Re: Help with Linux selection please?
I have an X86 based PC (with a ATI AIW 8500 card) on my LAN that I'm
expunging XP from and am trying to decide which Linux to install. I AM
NOT :-) looking for a heated debate of which is best (whatever that
means), but rather which might better facilitate a couple personal
Hmm, just looked this over. I hope it isn't overkill/too long/
confusing. I might point out that as far as *using* Linux, there's
very little difference between distros. It's in *system admin*
where they differ from each other, mostly. To put it another
way, what people call "Linux" is really not Linux at all, but
the GNU project software, which is the same for all distros.
Linux per se is just a kernel, which is pretty much the same
in all distros as well. The admin tools, like the ones for
getting updates, and specific files' contents which control
boot etc. are what make the major differences between distros.
There is a multitude of Linux distros out there. You haven't really
given a list of requirements, but I'll start out a little list here
(1) Not a LiveCD, want to boot/run from hard disc
(2) Not reduced feature set, this is not a server
want to try a GUI
(3) I have a reasonably new processor, so I'm not trying
to make it run on a 486, I have a relatively new BIOS
and can boot from CD
(4) I do/do not want to do my own support (with the help
of mail echoes or whatever)
I'm familiar with Red Hat Enterprise, Blue Hat, CentOs, Scientific
Linux, Debian, and Fedora Core. (Though I know of SuSE, Mandrivia
[formerly Mandrake] and several others, I'm not familiar enough
with them to give good info or advice on them.)

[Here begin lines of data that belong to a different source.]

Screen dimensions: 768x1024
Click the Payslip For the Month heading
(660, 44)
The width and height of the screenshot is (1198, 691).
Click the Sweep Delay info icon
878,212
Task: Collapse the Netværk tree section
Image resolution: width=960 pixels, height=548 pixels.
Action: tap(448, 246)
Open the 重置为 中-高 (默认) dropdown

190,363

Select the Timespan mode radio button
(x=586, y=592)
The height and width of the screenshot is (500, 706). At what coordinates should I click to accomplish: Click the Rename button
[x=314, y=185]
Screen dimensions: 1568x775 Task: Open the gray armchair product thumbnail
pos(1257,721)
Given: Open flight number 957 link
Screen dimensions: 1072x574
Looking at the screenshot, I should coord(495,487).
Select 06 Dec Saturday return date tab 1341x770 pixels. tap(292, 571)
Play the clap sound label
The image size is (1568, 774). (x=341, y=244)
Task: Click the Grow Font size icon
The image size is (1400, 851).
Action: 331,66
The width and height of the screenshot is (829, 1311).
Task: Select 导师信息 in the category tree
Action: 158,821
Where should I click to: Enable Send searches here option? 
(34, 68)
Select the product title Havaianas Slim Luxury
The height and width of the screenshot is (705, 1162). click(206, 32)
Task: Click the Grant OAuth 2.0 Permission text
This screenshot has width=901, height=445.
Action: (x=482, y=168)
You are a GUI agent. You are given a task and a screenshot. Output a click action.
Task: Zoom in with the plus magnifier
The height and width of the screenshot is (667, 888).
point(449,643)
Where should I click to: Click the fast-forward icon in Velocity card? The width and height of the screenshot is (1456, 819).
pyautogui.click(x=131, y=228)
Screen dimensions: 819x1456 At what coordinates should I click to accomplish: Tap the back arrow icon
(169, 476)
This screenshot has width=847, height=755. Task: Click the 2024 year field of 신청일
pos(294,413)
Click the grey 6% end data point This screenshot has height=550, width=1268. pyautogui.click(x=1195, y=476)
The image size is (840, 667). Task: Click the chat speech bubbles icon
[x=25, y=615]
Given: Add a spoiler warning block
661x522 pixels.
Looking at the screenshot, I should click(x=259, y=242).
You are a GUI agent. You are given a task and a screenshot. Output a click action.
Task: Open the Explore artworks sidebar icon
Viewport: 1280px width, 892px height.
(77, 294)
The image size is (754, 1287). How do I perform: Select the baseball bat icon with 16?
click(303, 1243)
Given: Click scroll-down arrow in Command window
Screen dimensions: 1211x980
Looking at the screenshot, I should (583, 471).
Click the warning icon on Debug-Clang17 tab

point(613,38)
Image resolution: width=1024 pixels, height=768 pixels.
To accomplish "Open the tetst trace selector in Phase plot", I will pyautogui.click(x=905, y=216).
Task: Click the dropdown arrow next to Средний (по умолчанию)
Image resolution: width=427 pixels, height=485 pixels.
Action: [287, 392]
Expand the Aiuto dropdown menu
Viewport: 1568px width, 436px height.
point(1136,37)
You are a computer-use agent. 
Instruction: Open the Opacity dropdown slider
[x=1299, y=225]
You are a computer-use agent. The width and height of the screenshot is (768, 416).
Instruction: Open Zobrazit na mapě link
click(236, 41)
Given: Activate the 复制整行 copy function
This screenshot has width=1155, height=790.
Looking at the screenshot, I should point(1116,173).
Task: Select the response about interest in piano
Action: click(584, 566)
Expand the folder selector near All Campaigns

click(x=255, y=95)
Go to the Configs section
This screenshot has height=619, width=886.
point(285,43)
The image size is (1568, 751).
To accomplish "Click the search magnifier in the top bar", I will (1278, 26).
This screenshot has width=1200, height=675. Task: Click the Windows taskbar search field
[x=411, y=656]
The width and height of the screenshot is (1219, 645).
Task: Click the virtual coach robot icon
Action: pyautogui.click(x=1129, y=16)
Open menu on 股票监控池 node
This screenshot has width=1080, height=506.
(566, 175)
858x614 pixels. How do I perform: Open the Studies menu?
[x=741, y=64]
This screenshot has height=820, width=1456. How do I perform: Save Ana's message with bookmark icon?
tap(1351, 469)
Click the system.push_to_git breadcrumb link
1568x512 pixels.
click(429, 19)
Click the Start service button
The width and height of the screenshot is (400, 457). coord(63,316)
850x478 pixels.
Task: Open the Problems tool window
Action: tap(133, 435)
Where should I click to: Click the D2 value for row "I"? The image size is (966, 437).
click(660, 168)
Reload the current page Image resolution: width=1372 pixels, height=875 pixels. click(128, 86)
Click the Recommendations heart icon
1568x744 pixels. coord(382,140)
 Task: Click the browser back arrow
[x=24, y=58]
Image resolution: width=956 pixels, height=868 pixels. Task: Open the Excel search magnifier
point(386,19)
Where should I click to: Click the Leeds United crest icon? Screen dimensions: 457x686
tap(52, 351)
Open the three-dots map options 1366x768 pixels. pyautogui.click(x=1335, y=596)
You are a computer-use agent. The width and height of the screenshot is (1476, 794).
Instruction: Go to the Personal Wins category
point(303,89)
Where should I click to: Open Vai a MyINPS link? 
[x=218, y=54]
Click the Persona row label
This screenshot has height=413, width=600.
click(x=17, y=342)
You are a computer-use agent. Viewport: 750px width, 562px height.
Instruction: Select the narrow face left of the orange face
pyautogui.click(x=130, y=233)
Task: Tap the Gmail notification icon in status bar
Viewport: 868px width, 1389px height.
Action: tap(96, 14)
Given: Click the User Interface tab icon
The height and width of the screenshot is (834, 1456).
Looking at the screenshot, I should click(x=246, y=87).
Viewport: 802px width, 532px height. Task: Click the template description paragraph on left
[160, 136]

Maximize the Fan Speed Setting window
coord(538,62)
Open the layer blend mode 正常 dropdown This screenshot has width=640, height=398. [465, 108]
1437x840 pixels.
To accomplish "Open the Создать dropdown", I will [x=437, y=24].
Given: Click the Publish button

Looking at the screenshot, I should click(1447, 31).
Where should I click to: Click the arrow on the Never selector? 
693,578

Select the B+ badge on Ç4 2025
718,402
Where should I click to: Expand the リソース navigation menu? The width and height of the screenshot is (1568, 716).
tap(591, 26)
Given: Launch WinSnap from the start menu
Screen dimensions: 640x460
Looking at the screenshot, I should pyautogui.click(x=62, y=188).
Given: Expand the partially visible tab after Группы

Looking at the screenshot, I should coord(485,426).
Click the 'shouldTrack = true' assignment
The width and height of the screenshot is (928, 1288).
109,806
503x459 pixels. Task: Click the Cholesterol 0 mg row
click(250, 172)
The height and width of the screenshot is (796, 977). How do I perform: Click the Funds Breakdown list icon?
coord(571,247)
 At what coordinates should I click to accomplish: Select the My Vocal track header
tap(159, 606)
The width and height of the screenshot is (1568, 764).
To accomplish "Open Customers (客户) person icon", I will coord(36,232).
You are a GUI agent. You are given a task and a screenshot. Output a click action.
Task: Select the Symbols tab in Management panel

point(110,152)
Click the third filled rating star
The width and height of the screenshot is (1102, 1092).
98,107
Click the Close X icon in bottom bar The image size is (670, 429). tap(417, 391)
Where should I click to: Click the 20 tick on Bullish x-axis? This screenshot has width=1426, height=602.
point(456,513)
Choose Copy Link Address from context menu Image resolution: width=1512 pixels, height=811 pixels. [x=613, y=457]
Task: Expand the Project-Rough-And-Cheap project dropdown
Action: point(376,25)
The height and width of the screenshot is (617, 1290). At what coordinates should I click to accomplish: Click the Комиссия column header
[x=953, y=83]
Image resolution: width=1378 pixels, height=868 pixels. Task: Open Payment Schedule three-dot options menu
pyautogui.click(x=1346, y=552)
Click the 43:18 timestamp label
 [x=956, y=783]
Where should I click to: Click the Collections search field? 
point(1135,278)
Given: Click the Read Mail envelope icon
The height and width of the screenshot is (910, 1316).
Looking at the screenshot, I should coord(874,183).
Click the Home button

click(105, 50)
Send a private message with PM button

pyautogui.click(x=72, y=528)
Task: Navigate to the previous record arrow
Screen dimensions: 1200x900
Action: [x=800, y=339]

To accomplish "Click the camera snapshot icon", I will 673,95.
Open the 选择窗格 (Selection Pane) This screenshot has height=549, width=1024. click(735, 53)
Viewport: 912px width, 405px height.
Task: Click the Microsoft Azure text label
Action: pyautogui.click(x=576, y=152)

Red Hat Enterprise is a fully supported product with a good history, but
I have one little issue with it: Churn. There is constant pressure
to upgrade to the next level. For something I pay for support, I'd
want something a little longer lived. Also, their x.0 releases
are notorious for needing some tweaking. It also has a bunch
of non-free/proprietary software bundled, which is either a
good thing or a bad thing, depending on your view.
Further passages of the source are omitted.